● **To do**
Scan the entries below for the word "Given", then copy each line that holds it.

Collected data entries:

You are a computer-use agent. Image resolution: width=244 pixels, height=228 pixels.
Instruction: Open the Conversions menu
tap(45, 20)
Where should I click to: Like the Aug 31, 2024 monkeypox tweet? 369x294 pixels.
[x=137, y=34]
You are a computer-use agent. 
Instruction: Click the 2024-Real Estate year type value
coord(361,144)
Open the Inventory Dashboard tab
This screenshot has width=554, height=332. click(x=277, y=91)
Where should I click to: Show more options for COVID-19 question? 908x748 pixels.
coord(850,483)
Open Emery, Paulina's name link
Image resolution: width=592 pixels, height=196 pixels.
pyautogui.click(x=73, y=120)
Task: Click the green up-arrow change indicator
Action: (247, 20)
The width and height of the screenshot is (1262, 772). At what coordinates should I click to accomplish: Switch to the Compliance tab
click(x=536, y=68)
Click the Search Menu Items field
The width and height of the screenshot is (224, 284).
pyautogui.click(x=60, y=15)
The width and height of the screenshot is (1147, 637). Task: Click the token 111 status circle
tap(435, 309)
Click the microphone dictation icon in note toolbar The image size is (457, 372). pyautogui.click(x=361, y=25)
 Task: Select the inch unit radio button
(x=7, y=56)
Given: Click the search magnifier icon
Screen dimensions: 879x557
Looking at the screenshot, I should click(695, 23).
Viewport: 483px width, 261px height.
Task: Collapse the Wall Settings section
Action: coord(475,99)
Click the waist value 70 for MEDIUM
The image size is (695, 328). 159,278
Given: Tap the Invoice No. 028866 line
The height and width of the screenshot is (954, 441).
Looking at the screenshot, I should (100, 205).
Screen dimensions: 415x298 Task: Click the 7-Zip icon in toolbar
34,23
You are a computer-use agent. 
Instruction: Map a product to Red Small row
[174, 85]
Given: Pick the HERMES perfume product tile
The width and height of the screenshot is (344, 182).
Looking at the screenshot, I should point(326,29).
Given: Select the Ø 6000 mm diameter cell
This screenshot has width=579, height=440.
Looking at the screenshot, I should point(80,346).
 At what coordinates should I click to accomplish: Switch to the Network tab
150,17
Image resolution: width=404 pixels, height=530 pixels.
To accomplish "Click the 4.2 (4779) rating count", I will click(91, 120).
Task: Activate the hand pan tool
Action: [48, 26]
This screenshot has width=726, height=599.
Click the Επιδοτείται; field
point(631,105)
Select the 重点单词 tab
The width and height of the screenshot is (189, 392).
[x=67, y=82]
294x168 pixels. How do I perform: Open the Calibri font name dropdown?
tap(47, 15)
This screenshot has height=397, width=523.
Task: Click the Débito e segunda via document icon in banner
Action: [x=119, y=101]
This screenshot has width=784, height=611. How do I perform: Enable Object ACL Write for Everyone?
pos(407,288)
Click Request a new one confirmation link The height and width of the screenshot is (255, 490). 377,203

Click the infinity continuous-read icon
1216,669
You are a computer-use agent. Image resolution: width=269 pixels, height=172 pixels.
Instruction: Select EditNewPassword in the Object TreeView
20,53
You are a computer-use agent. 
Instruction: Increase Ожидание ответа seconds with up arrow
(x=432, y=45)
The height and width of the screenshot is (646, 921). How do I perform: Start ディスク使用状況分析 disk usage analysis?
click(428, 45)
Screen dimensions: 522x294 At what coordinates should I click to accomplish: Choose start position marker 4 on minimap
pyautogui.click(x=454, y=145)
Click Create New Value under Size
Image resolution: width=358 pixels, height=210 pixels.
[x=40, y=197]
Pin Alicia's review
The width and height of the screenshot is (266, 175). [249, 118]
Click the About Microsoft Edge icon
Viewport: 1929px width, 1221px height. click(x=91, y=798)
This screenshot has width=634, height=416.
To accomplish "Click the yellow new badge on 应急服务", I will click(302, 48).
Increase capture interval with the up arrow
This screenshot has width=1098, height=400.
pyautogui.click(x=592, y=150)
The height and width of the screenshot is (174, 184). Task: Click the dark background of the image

● **Response**
Given: Click the search magnifier icon
Given: Tap the Invoice No. 028866 line
Given: Pick the HERMES perfume product tile
Given: Select the Ø 6000 mm diameter cell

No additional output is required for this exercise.